In detail, the theoretically predicted downhill, stationary, or uphill motion of bands observed near criticality at the configurations Q${}_1$, Q${}_2$, and Q${}_3$, respectively, is confirmed by our numerical simulations; see panels (b)–(d). On the contrary, in far-from-threshold conditions, the numerical results confirm the downhill motion occurring at Q${}_4$ (see panel (e)), but contradict the predictions of the uphill motion at Q${}_5$, where patterns still migrate downhill (see panel (f)). These observations provide a rough estimation of the range of validity of the approximated stationary locus. At the same time, these simulations suggest that the downhill motion of bands is the predominant behavior occurring in out-of-equilibrium conditions.

4. Conclusions

A hyperbolic generalization of the secondary seed variant of the Klausmeier model, which simultaneously accounts for secondary seed dispersal and inertial effects, was considered here to describe the migration of vegetation stripes in sloped semi-arid environments. By means of a linear stability analysis, the character of the spatially homogeneous steady states was investigated, and the conditions for the occurrence of wave and Turing instabilities were also deduced. Moreover, approximated expressions for the wavenumber dependence of the roots of the characteristic equation were derived to inspect the behavior of the emerging patterns close to the onset. These results allowed us to gain additional information on the pattern speed, locus of null-migrating patterns, and excited wavenumber.

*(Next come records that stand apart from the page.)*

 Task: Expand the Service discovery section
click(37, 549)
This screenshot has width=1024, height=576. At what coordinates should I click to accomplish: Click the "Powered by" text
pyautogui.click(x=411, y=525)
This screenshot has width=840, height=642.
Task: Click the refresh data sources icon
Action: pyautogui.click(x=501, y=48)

The results attained here were corroborated by means of numerical simulations and allowed us to draw the following conclusions. First, near the parabolic limit, the behavior of stationary patterns at the onset is slightly affected by hyperbolicity. Instead, by moving away from criticality, patterns follow different migrating directions that depend on inertia. On the other hand, far from the parabolic limit, hyperbolicity favors the generation of patterns migrating uphill. Indeed, when the inertial time $\tau$ is progressively increased, the region in which downhill motion is admitted shrinks.

Finally, it is planned to extend the present study by adopting a weakly nonlinear analysis to inspect the behavior of pattern amplitude near the onset. In addition, by employing geometric singular perturbation techniques, we aim to investigate the dynamics occurring in out-of-equilibrium conditions.